Bu modellerin kimileri, bireyi temel alırken (örneğin tutum araştırmaları); diğerleri, gruba dayanıyor (özdeşleşme, kimliklenme vb.). Psikolojik açıklamalara toplumsal bellek çalışmaları da eklemlenebilir. Kısa erimli-uzun erimli bellek ayrımı, seçimlerden hemen önce gerçekleşen olayların sonuçlara etki etmesi dolayısıyla, geçerli. Bu açıdan, öncelik (primacy) ve sonralık (recency) etkilerinden söz edilebilir. Anıların sırası, onların anımsanmasında etkili. Aynı biçimde, oyların, geriye dönük olarak (iktidardaki partinin icraatlarının değerlendirilmesi) ve ileriye dönük olarak verilmesi gibi, iki seçenek var. Gelecekteki icraatlar tahmin edilemediğinden, genellikle, değerlendirme, geçmişe dönük oluyor.
Bunun sakıncaları var. Bir diğer psikolojik açıklama, ‘bilişsel cimrilik’ olarak adlandırılabilir. Buna göre, insan zihni kısıtlı olduğu için, seçmenler, şematik düşünme eğilimindeler. Seçim sürecindeki bilgi bombardımanındaki karmaşıklıkla, basitleştirerek başa çıkıyoruz (örneğin, “şu, falancı”; “bu, filancı” gibi.) Bu da, doğru bilgiyi doğru seçmene ulaştırma sorununa işaret ediyor.
Ve ideoloji
Bu üçleme dışında, daha az kabul gören görüşlerden biri, ideoloji. Bu görüş, seçmenlerin oylarını ideolojilerine göre verdiğini ileri sürüyor. Buna göre, her bir bireyin bir ideolojisi var ve partiler, bunları yansıttığı ölçüde, oy alıyor. Bu görüş, doğru olmakla birlikte, açıklayıcı olmaktan uzak; çünkü “partilere, ideolojilerine göre oy atıyorlar” düşüncesi, ideolojinin geniş (bilinçli ve bilinçsiz dünya görüşü) ve dar tanımlarıyla (bilinçli dünya görüşü) hesaplaşmayı gerektiriyor. Buradan, yol, yukarıdaki ekonomik model eleştirisine çıkıyor. Diğer bir görüş ise, seçmenlerin seçimlerden önceki gündemden etkilenip ona göre oy verdikleri. Bu da, bir ölçüde doğru.

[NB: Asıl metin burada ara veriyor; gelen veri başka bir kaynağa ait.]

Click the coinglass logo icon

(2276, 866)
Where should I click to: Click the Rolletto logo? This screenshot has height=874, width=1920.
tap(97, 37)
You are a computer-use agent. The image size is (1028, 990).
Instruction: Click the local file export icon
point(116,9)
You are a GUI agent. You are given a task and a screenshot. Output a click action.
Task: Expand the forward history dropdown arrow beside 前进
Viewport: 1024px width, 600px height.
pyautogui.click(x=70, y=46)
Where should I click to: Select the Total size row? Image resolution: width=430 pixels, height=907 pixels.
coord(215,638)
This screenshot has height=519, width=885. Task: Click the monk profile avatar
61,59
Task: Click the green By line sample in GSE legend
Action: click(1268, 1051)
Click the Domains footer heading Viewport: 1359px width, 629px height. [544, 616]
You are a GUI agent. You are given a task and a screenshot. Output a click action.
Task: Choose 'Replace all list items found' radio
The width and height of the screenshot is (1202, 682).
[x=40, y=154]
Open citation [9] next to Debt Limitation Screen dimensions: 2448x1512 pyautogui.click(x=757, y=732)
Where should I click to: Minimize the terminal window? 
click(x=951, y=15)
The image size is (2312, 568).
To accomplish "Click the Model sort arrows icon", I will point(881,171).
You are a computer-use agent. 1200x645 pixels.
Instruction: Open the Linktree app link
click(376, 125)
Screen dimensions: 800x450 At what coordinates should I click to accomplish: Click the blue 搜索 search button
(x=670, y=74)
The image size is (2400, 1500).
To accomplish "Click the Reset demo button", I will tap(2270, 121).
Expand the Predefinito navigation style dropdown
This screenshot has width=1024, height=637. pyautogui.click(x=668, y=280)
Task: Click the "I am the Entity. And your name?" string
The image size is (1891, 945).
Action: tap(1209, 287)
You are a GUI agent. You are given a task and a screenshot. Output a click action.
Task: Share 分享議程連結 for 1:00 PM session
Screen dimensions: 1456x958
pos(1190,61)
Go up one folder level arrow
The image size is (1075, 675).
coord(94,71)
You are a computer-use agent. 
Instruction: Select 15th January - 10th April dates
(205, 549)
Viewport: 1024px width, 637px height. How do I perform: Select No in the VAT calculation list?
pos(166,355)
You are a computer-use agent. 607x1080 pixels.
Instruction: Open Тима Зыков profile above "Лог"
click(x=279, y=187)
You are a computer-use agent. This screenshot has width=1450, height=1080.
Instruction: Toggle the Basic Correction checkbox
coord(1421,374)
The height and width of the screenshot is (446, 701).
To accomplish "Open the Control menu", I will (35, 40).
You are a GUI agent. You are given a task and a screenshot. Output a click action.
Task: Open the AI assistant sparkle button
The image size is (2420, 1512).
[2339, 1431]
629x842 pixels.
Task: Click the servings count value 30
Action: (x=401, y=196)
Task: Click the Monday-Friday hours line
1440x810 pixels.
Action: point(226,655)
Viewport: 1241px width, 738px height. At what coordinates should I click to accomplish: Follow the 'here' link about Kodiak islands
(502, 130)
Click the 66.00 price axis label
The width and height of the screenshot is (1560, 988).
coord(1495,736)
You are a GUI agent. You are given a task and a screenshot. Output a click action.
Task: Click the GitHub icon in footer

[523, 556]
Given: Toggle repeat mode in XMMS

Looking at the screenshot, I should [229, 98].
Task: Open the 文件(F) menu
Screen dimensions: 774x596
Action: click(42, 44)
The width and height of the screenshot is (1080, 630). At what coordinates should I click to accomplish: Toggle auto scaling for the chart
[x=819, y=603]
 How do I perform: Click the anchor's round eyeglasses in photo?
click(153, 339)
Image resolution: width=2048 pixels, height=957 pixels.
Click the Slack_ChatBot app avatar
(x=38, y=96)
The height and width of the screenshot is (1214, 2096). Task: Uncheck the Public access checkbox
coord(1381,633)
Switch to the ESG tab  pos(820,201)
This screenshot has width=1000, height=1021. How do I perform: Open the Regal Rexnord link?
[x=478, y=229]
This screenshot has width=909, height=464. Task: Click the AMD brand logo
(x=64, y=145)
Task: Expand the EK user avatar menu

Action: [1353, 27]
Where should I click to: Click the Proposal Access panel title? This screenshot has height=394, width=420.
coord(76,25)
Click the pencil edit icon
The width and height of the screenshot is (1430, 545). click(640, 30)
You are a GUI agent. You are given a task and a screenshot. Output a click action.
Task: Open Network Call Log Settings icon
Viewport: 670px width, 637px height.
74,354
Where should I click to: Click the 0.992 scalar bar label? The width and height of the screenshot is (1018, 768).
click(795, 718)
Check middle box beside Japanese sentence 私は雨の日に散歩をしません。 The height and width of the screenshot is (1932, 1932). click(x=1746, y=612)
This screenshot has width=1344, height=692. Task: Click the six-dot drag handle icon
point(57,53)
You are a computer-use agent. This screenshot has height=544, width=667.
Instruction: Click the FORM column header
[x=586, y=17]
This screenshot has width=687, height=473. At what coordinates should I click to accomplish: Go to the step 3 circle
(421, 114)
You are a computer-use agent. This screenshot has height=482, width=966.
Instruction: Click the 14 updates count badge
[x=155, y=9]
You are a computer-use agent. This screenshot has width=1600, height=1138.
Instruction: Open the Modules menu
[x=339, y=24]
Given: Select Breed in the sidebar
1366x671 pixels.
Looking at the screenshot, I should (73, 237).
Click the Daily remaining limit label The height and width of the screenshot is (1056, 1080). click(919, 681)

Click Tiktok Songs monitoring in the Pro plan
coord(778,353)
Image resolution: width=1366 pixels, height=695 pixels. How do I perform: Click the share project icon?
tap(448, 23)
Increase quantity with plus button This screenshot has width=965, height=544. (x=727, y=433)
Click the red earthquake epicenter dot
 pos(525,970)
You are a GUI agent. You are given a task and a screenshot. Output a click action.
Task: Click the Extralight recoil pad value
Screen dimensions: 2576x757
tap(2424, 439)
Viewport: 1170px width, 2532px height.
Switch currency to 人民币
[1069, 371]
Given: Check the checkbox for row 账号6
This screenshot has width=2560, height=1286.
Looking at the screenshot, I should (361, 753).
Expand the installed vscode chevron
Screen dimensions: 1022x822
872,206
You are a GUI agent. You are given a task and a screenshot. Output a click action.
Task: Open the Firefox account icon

Peki bunca model içinden hangisi doğru ya da en doğru? Aslında, böyle (en) doğru bir model yok. Hepsi, doğru; çünkü bu, kişiden kişiye değişiyor. Bu, ‘hepsi’ şıkkı, seçmen tipolojileri çıkartmakla aşılıyor. Sözgelimi, psikolojik tip, ekonomik tip, sosyolojik tip vb. Partiye yakınlık gösterenlerle adaya yakınlık gösterenler de bu bağlamda ayrılabilir (Örneğin, kişi nedeniyle bir CHP’liye oy verebilecek bir AKP’li.) Partiye oy verenler, parti liderine oy verenler, adaya oy verenler, ideolojiye oy verenler, çıkarına oy verenler, ait olduğu grup ne derse ona oy verenler gibi ayrımlar da olanaklı.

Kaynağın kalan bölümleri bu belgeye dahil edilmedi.